Prompt
Would you set down the complete data below, exactly as shown?

Data shown
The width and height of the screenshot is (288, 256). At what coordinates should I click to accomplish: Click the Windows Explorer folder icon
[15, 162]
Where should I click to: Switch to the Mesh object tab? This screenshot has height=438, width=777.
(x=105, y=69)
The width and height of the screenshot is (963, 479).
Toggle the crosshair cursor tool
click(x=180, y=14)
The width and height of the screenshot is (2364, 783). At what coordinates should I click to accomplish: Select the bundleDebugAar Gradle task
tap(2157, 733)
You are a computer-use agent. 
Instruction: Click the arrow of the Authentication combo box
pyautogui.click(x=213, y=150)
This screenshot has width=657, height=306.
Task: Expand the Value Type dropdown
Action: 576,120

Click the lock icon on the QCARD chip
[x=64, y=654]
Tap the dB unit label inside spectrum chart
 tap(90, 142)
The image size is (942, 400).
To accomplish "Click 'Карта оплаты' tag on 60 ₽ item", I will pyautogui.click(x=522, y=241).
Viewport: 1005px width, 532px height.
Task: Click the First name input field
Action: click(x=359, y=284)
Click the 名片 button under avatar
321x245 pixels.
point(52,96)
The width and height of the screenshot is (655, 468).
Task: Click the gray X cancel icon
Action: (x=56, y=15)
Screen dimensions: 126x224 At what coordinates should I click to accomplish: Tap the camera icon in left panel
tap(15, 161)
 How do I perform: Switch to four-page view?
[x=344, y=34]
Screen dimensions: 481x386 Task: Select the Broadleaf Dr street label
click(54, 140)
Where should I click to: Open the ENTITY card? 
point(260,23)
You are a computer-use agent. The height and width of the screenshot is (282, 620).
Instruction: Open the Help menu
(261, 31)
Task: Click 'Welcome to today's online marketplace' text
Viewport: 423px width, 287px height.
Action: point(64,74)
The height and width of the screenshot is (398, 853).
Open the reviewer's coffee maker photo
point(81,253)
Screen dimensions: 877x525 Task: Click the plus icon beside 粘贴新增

Solution to this exercise
The width and height of the screenshot is (288, 256). At what coordinates should I click to accomplish: Click the Windows Explorer folder icon
[15, 162]
Where should I click to: Switch to the Mesh object tab? This screenshot has height=438, width=777.
(x=105, y=69)
The width and height of the screenshot is (963, 479).
Toggle the crosshair cursor tool
click(x=180, y=14)
The width and height of the screenshot is (2364, 783). At what coordinates should I click to accomplish: Select the bundleDebugAar Gradle task
tap(2157, 733)
You are a computer-use agent. 
Instruction: Click the arrow of the Authentication combo box
pyautogui.click(x=213, y=150)
This screenshot has width=657, height=306.
Task: Expand the Value Type dropdown
Action: 576,120

Click the lock icon on the QCARD chip
[x=64, y=654]
Tap the dB unit label inside spectrum chart
 tap(90, 142)
The image size is (942, 400).
To accomplish "Click 'Карта оплаты' tag on 60 ₽ item", I will pyautogui.click(x=522, y=241).
Viewport: 1005px width, 532px height.
Task: Click the First name input field
Action: click(x=359, y=284)
Click the 名片 button under avatar
321x245 pixels.
point(52,96)
The width and height of the screenshot is (655, 468).
Task: Click the gray X cancel icon
Action: (x=56, y=15)
Screen dimensions: 126x224 At what coordinates should I click to accomplish: Tap the camera icon in left panel
tap(15, 161)
 How do I perform: Switch to four-page view?
[x=344, y=34]
Screen dimensions: 481x386 Task: Select the Broadleaf Dr street label
click(54, 140)
Where should I click to: Open the ENTITY card? 
point(260,23)
You are a computer-use agent. The height and width of the screenshot is (282, 620).
Instruction: Open the Help menu
(261, 31)
Task: Click 'Welcome to today's online marketplace' text
Viewport: 423px width, 287px height.
Action: point(64,74)
The height and width of the screenshot is (398, 853).
Open the reviewer's coffee maker photo
point(81,253)
Screen dimensions: 877x525 Task: Click the plus icon beside 粘贴新增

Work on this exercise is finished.